Challenge: Pick up the Greece–Syria relations text after its final sentence and carry it forward.

Greece-Syria relations are foreign relations between Greece and Syria. Greece has an embassy in Damascus and 3 honorary consulates (in Latakia, Tartus and Aleppo). Syria has an embassy in Athens. Both countries are charter members of the Union of the Mediterranean.

History

Ancient
The first contact between the two Mediterranean nations started with Cadmus introducing Phoenician Alphabet to ancient Greece. In addition, Ugarit in Syria had also contact with Messinia and the Minoan civilization, until it was destroyed by the Sea People.

Hellenistic era
Macedonian Greek king, Alexander the Great conquered Syria and the region in 333–332 BCE. Afterwards, Seleucus led the Seleucid Empire to rule Syria, which lasted until 64 BCE. In Syria, Seleucids had many achievements such as building cities like Antioch, Laodicea, and Apamea, in addition to laying the foundations to the Aleppo Citadel.

Data excerpts:

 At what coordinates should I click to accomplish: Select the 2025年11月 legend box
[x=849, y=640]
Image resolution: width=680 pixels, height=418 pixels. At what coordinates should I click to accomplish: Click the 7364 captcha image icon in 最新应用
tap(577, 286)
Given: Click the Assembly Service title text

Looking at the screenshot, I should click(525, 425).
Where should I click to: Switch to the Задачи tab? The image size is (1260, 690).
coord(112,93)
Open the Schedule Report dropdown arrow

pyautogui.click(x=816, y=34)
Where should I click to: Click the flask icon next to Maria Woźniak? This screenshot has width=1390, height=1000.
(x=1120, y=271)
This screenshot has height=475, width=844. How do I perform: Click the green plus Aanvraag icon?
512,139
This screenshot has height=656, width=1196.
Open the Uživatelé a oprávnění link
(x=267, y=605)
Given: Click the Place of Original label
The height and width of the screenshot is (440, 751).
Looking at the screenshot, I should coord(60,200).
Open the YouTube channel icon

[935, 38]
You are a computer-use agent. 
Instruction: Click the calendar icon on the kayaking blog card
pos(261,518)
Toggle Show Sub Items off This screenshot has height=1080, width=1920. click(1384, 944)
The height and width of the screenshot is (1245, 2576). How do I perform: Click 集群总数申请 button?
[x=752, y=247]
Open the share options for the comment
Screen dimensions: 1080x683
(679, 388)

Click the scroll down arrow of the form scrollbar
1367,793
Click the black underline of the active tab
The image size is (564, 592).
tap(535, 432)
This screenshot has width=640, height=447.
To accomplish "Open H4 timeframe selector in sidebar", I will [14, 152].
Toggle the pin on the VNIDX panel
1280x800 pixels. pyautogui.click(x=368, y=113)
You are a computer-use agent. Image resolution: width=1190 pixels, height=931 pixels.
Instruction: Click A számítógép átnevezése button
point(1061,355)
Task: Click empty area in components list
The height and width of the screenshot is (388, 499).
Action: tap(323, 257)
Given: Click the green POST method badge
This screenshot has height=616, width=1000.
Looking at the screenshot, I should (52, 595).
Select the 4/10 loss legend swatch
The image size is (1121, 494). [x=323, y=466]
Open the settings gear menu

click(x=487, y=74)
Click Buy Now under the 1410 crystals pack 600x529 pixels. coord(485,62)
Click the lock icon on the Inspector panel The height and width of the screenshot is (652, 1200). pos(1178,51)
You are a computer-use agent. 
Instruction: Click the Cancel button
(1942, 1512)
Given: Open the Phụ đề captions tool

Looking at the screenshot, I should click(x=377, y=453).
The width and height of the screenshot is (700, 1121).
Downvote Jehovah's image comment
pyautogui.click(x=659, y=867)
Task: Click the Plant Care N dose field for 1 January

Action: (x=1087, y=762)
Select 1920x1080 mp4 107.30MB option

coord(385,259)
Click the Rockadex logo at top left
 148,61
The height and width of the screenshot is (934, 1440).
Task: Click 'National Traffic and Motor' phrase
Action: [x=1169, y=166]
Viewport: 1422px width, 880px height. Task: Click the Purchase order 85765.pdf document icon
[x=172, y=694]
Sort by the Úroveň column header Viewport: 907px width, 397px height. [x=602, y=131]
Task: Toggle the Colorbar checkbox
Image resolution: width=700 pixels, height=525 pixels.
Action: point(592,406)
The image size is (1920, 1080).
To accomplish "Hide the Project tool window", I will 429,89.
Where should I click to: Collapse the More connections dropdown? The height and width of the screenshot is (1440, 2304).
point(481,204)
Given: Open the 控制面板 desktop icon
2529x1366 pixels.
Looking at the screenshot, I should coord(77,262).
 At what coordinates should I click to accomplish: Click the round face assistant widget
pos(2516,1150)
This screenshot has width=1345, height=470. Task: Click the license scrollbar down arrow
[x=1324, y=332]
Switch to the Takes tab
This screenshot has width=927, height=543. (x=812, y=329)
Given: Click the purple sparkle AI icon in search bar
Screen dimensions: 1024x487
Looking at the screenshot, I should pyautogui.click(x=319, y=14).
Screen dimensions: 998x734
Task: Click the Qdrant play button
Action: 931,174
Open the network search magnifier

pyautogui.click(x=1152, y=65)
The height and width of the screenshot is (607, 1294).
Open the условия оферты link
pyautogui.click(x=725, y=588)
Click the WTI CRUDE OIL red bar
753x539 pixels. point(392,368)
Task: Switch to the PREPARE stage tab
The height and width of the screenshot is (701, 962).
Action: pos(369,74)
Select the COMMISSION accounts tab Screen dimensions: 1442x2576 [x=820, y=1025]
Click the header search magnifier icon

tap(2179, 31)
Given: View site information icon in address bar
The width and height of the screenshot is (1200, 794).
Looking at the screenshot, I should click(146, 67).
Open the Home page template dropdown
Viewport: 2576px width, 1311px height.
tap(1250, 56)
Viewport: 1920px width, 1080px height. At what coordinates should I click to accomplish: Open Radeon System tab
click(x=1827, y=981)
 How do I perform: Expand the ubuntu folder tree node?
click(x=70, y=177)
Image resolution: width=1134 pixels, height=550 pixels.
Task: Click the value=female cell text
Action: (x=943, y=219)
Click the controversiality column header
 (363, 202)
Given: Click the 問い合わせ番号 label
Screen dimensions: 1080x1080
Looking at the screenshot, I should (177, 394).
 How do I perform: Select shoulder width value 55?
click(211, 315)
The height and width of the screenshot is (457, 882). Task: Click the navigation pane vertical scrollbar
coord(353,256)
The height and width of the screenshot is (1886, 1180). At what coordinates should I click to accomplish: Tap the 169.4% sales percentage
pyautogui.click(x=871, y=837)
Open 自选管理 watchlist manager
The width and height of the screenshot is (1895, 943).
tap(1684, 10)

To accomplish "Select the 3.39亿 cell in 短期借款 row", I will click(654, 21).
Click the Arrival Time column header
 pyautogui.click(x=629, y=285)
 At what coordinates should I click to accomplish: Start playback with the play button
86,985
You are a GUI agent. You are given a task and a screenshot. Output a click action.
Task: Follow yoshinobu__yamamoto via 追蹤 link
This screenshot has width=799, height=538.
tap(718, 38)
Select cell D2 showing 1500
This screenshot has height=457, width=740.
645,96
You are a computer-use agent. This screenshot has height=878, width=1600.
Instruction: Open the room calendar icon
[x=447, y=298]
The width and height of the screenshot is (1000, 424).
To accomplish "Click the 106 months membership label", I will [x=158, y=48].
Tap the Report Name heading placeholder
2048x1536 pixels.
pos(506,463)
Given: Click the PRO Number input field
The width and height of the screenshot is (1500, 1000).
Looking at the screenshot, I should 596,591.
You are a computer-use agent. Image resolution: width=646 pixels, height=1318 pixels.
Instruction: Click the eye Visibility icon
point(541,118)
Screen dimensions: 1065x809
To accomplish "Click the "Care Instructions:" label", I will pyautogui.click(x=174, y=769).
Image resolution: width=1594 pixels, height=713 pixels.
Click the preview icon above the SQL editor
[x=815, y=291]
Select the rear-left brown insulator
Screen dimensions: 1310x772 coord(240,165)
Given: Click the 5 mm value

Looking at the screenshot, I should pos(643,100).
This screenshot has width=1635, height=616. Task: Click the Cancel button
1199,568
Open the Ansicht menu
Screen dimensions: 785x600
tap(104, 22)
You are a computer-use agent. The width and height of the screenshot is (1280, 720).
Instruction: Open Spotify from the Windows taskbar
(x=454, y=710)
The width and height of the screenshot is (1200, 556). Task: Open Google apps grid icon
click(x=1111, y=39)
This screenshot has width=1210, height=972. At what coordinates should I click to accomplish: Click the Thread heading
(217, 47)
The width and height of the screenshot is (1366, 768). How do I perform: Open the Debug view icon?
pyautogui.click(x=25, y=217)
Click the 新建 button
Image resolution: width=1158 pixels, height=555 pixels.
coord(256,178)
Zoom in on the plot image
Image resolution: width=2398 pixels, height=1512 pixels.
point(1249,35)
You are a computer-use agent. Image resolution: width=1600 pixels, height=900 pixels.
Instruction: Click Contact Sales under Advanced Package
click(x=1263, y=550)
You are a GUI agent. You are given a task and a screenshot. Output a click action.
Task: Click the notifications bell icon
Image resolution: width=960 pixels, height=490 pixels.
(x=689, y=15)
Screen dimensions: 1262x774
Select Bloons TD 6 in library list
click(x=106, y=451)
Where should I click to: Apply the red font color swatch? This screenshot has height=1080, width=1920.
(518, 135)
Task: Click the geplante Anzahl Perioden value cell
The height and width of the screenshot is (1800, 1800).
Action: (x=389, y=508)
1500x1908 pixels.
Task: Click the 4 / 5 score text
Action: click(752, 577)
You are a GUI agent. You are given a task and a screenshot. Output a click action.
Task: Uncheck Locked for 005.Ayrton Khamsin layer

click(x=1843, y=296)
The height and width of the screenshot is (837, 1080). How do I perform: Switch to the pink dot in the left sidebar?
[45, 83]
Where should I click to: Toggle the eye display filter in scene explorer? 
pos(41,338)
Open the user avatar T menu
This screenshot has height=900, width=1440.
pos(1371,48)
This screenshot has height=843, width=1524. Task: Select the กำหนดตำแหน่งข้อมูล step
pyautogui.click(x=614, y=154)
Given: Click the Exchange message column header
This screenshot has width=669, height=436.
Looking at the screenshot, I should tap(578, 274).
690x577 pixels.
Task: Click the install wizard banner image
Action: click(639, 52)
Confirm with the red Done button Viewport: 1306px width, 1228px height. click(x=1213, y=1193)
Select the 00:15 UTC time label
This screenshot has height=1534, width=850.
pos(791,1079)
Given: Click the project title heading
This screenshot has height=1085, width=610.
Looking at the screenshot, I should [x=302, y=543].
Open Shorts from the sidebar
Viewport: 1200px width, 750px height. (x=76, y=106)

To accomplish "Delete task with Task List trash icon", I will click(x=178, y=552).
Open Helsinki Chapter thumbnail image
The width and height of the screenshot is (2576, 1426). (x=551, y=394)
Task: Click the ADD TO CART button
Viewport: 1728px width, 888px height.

Answer to the task:
Late on, the Byzantine Empire kept the Greek influence until mid-7th century, in which they developed the Norias of Hama. During the Byzantine rule, the Eastern Orthodox Church was the common religion between the two nations, which still has 503,000 members in Syria.

Pre-WWI
Both Greece and Syria were occupied by the Ottoman Empire for more than four centuries.

Modern era
During the WWII, many Greeks fled their country after the Nazi invasion, mainly from the island of Chios to seek refuge in Al-Nayrab camp, near Aleppo. During the Syrian Civil War, thousands of Syrians went to Greece and Europe to escape war in their country.

On May 8, 2020, the Greek Foreign Ministry Nikos Dendias announced a restoration of relations between Greece and Syria and assigned former ambassador to Syria and Russia, Tasia Athanassiou, as a Special Envoy of Greece's Foreign Ministry for Syria.

In July 2020, Syria initiated the construction of a Russian-funded replica of Hagia Sophia in the predominantly Christian town of Al-Suqaylabiyah.

Spring shield operation
After ending of Syrian offensive against Turkish occupation and balyun airstrike, Turkey asked NATO for help to launch a large-scale military intervention in Syria, but Greece vetoed Turkey's aid, thereby protecting Syria from NATO.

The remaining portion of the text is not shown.